◆ **AIM OF THE TASK**
Identify all lines below that hold "will" and collect them.

═══ DATA FOR THIS TASK

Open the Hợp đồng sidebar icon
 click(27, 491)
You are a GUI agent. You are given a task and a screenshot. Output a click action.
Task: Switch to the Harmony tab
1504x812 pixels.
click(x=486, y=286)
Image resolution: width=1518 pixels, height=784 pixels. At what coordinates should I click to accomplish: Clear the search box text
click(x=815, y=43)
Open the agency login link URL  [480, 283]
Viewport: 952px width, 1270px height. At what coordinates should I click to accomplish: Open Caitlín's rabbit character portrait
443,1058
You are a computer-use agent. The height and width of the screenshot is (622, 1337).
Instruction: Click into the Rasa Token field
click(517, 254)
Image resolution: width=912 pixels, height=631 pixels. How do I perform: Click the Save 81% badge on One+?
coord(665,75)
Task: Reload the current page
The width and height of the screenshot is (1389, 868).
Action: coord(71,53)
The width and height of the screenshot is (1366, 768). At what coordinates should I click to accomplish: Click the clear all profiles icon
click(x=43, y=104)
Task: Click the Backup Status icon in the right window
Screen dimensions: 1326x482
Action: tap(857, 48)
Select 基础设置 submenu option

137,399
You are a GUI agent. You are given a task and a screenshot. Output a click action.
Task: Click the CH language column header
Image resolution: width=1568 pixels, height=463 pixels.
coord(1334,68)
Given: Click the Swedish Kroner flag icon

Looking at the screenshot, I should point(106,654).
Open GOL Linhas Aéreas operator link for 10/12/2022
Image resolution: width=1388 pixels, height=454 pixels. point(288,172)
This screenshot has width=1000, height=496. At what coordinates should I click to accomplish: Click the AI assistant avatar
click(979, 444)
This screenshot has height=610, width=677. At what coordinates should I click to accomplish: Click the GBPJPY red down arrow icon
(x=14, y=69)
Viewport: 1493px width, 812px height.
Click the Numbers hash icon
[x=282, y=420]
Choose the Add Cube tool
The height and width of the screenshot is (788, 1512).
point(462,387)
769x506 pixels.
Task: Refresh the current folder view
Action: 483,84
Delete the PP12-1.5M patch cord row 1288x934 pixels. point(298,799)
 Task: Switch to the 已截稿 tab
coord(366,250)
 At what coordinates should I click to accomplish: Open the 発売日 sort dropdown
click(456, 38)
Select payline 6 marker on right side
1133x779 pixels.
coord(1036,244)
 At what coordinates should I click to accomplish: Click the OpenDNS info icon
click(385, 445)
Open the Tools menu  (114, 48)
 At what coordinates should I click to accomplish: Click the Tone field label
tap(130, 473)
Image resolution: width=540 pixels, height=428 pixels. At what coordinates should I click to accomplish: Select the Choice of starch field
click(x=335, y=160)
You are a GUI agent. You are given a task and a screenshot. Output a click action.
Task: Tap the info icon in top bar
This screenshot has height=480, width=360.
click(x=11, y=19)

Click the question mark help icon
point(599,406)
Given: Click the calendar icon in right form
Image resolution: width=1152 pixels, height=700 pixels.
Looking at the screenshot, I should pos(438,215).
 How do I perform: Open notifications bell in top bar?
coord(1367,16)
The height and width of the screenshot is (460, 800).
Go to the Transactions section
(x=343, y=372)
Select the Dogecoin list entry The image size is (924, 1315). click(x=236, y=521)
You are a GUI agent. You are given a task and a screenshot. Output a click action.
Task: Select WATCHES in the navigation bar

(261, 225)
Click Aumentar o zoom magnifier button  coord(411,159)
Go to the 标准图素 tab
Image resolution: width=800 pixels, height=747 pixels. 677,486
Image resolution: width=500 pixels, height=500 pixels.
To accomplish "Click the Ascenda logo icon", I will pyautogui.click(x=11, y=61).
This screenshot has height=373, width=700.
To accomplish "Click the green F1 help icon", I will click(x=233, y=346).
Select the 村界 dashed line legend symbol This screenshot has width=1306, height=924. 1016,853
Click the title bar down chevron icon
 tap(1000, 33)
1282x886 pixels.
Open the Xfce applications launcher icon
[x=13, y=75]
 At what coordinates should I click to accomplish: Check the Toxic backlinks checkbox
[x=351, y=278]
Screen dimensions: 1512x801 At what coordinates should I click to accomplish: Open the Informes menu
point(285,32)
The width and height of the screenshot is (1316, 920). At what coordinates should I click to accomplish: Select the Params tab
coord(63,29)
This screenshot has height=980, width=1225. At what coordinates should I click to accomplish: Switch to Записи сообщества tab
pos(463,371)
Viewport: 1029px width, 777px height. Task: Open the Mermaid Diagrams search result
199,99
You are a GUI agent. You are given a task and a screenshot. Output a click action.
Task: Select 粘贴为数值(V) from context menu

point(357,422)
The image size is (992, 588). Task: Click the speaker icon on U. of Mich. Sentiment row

══════

◆ **WRITTEN REPLY**
To accomplish "Click the Ascenda logo icon", I will pyautogui.click(x=11, y=61).
To accomplish "Click the green F1 help icon", I will click(x=233, y=346).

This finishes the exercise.